→ **TASK REQUIREMENTS**
Every line of the entries below from the one containing "RECHAZAR COOKIES [button] (146, 2492)" to the one containing "[button] (146, 2525)", both ends included, must be written out exactly. No other line belongs in the answer.
##### DATA RECORDS
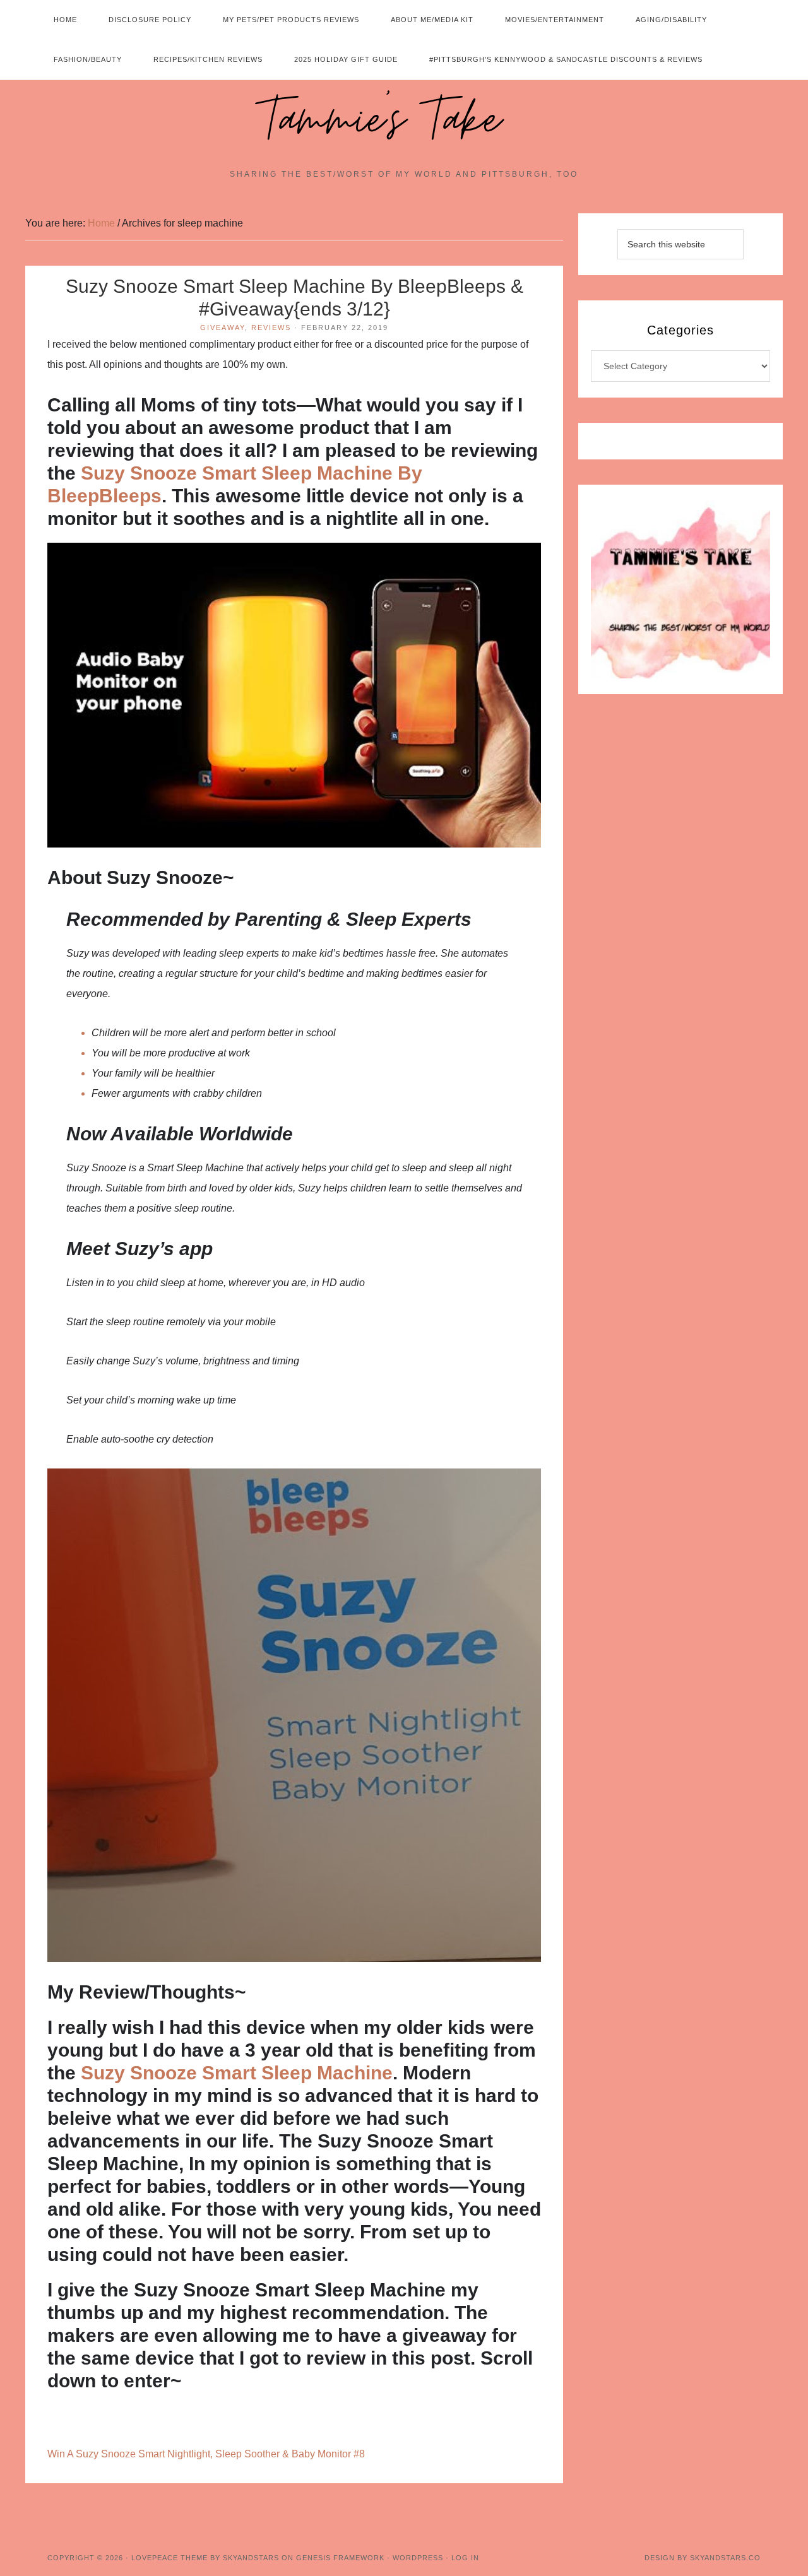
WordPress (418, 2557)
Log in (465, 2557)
##########
##### DATA RECORDS
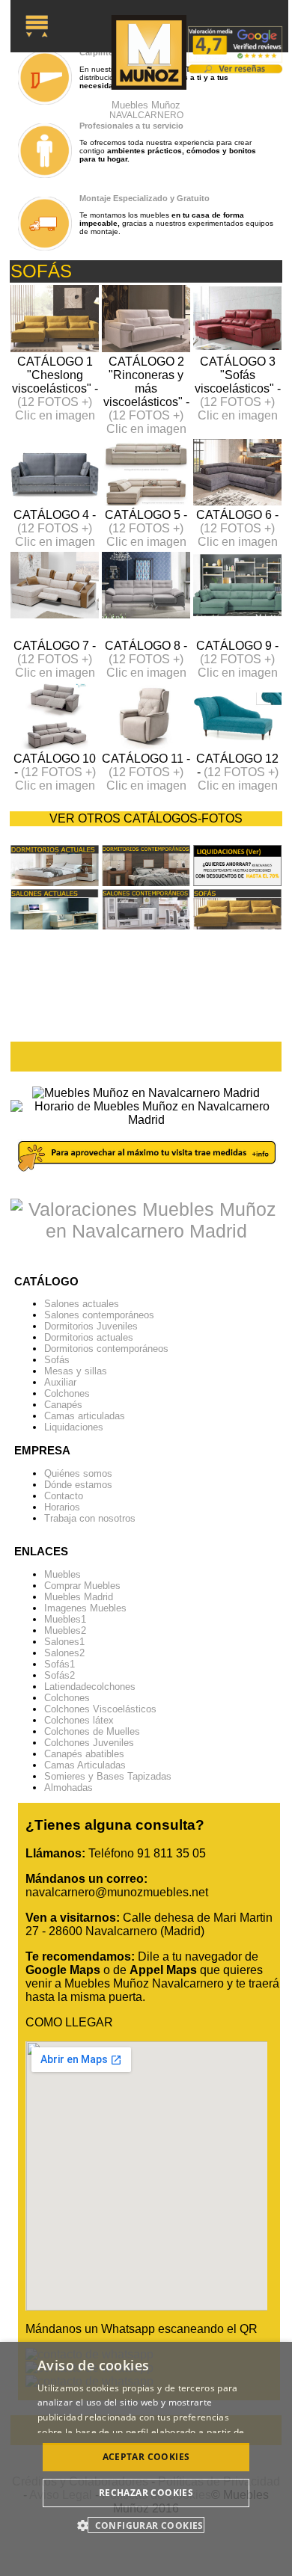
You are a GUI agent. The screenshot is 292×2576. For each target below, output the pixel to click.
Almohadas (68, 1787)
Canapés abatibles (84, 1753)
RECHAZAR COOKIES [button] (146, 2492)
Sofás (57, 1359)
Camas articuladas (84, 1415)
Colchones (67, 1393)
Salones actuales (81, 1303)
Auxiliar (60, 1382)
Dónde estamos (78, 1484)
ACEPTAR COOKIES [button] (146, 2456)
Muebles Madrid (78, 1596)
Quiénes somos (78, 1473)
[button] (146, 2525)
##########
##### DATA RECORDS
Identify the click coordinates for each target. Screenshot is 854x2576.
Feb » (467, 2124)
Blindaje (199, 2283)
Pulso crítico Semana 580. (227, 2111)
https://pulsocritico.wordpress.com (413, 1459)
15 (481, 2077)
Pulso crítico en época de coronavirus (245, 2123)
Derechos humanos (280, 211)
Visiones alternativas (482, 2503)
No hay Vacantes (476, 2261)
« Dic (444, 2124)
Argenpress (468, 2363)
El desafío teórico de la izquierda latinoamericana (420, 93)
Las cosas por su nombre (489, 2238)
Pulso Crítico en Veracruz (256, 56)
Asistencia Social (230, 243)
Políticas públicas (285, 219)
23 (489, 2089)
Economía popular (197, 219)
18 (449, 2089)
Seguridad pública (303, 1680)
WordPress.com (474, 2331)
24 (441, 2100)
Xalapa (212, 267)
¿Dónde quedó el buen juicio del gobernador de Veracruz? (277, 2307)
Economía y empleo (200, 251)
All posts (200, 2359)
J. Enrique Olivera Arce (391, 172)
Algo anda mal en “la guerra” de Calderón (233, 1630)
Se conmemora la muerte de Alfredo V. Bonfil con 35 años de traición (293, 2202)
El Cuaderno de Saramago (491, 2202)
##########
→ **WRITTEN SOLUTION**
RECHAZAR COOKIES [button] (146, 2492)
Sofás (57, 1359)
Camas articuladas (84, 1415)
Colchones (67, 1393)
Salones actuales (81, 1303)
Auxiliar (60, 1382)
Dónde estamos (78, 1484)
ACEPTAR COOKIES [button] (146, 2456)
Muebles Madrid (78, 1596)
Quiénes somos (78, 1473)
[button] (146, 2525)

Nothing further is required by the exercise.